Des contrôles de sécurité renforcés dans l’outil devops GitLab 11.1

La version 11.1 de GitLab offre de meilleures options de contrôle de la sécurité. La plateforme devops a également amélioré la recherche de code et présente une interface utilisateur revisitée.

Dans sa version Starter (4$ par mois et par utilisateur), GitLab permet d’automatiser les processus devops. (Crédit : GitLab)

GitLab, plate-forme devops basée sur le système de contrôle de version logicielle Git, est passée en version 11.1. Premier changement visible de la version 11.1 de GitLab, le tableau de bord de sécurité permet maintenant de visualiser le dernier état sur la sécurité de la branche par défaut de chaque projet. Les responsables de la sécurité peuvent ainsi voir s’il y a un problème éventuel et prendre les mesures nécessaires. Le tableau de bord permet aussi de supprimer les faux positifs ou de générer des problèmes spécifiques pour résoudre les vulnérabilités. L’équipe de sécurité peut aussi ajuster le niveau de criticité des vulnérabilités. Ce tableau de bord est situé dans le menu Project dans l’espace de navigation latéral du projet.

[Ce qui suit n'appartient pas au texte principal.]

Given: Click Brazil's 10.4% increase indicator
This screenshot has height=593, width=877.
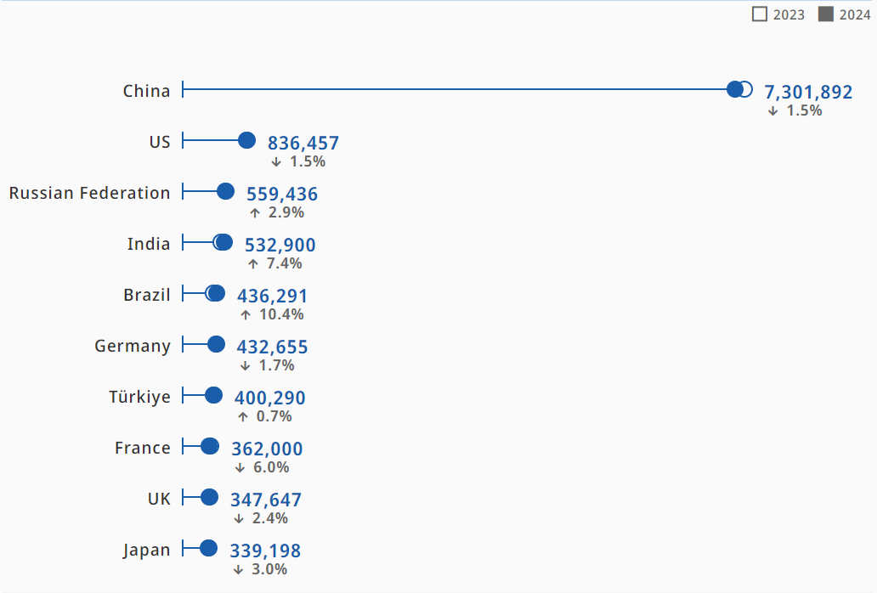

La version 11.1 de GitLab s’enrichit également d’outils de tests pour la sécurité des applications statiques (Static Application Security Testing – SAST) pour Node.js, lesquels permettent de détecter les vulnérabilités du code lors de l’envoi de modifications à un référentiel. Le support de SAST était déjà disponible pour C, C++, Go, Java et Python. Les capacités de recherche de code ont par ailleurs été étendues avec la recherche syntaxique avancée pour le filtrage par nom de fichier, chemin d’accès et extension.

Runner passe aussi en 11.1

Les performances sont améliorées avec, par exemple, la correction de la pagination des requêtes POST dites webhooks, pour faire en sorte que l’affichage de la page ne soit pas interrompu pendant l’édition de ces webhooks. Livré avec GitLab, l’outil Runner – qui sert à exécuter les tâches d’intégration et de livraison continues CI/CD – passe également en version 11.1. Il apporte une meilleure gestion des temps morts Docker et la possibilité de signer des paquets aux formats RPM et DEB.

Le tableau des problèmes configurables est désormais accessible via l’API GitLab, ce qui permet des workflows personnalisés. Il est possible de transférer les projets entre les espaces de noms via une API. Par ailleurs, l’interface utilisateur de GitLab 11.1 bénéficie également de plusieurs améliorations. En premier lieu, le widget de demande de fusion a été révisé et la page d’analyse de contribution est plus lisible. Un panneau de demande de fusion a été ajouté dans l’IDE Web, ce qui permet d’afficher côte à côte la demande de fusion dans le code et dans l’IDE. Pour passer d’un groupe à l’autre, un menu déroulant a été ajouté au lien des groupes dans le haut de la navigation, rendant son accès plus rapide. Les pages récapitulant les étapes ont été redessinées. C’est un premier pas dans le travail de simplification destiné à faciliter le suivi des équipes. Un problème peut être classé « confidentiel » directement à partir du champ de commentaire. Enfin, le design de la page Kubernetes utilise maintenant des onglets pour chaque option lors de l’ajout d’un cluster.

La version 11.1 de GitLab est disponible en démo pour un déploiement sur site ou dans un cloud public.